Business News

CCTV Script 12/05/17

This is the script of CNBC's news report for China's CCTV on May 12, Friday.

Welcome to CNBC Business Daily, I'm Qian Chen.

Shares of the stock fell more than 17 percent Thursday following the disappointing report, which showed further deterioration over recent quarters.

Macy's first-quarter earnings miss shows just how far the retailer has to go before it can turn things around.

The department store operator said same-store sales - a metric closely watched for retail stocks by Wall Street - fell 4.6 percent for the quarter, including sales in departments licensed to third parties. The loss was deeper than analysts' estimates of a 2.7 percent decline, according to FactSet.

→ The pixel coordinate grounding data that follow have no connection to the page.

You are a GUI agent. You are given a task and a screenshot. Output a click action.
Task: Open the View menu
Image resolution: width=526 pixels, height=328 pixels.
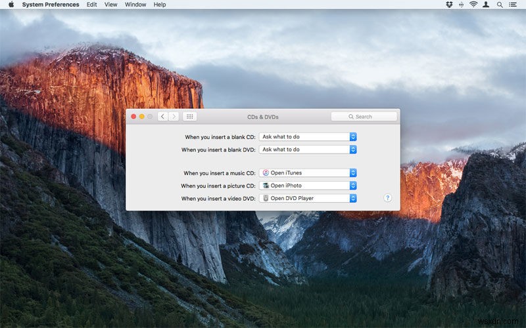111,5
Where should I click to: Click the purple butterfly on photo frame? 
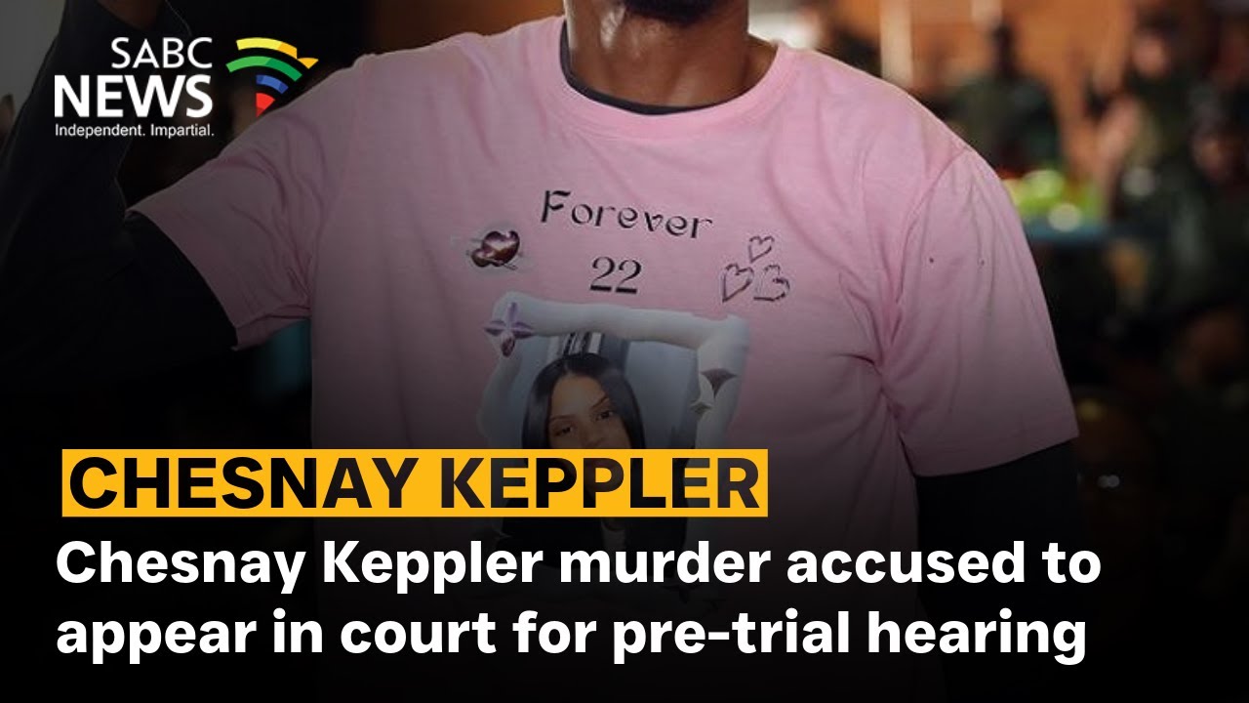509,329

Macy's expects 2017 comparable sales - on an owned plus licensed basis - to fall 2 to 3 percent. Total sales are still expected to be down 3.2 to 4.3 percent.

During Thursday's trading session, Macy's is not the only loser among retailers.

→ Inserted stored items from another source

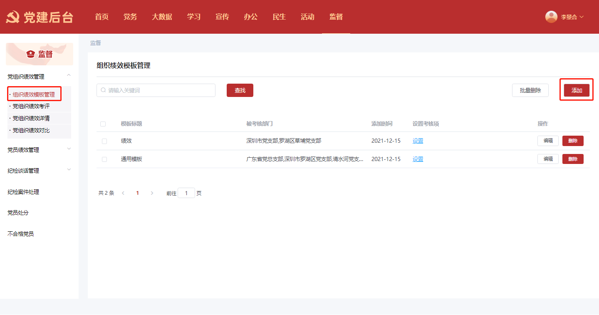This screenshot has width=599, height=315.
Task: Select 党组织绩效考评 in the sidebar
Action: coord(31,107)
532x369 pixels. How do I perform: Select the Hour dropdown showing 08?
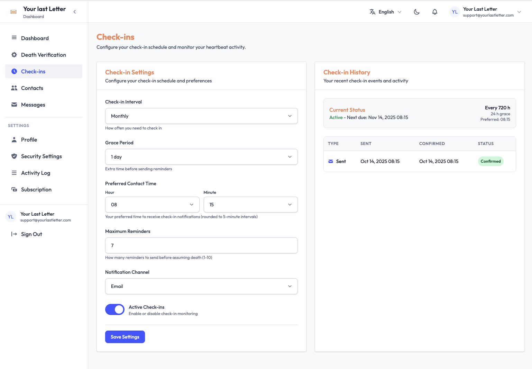pyautogui.click(x=152, y=205)
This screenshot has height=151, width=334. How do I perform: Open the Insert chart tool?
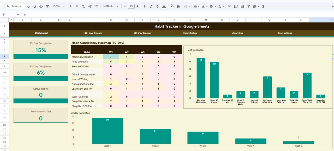[x=242, y=6]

Kohl, Nordstrom as well JCPenney all saw company shares plunging by more than 7 percent.

These companies are at a time when department stores are struggling to keep pace with off-price brands and e-commerce players such as Amazon.

How to survive, is the biggest challenge now.

[BRIDGET WEISHAAR, Morningstar Senior Equity Analyst, Consumer Discretionary] "The one thing that Amazon doesn't do well is curations. So if you go to Amazon, and you do a search for white T-shirt, and you are gonna end up with thousands of results. That can be pretty frustrating for the shopper. If you have somebody like Nordstrom, they target the specific nitch market, and they carry everything at a certain price point that the nitch customers are gonna want, and the customers appreciate the ease of shopping. So I think there's a place for the department store model, but I think its gonna look very different from it was historically, and also much much smaller."

Now, investors are waiting for the economic data of April retail sales, which would tell us more whether the big decline among retailers in the Q1 is due to continuously changing consumer behaviors, or is due to consumer's willingness to spend less.

CNBC's Qian Chen, reporting from Singapore.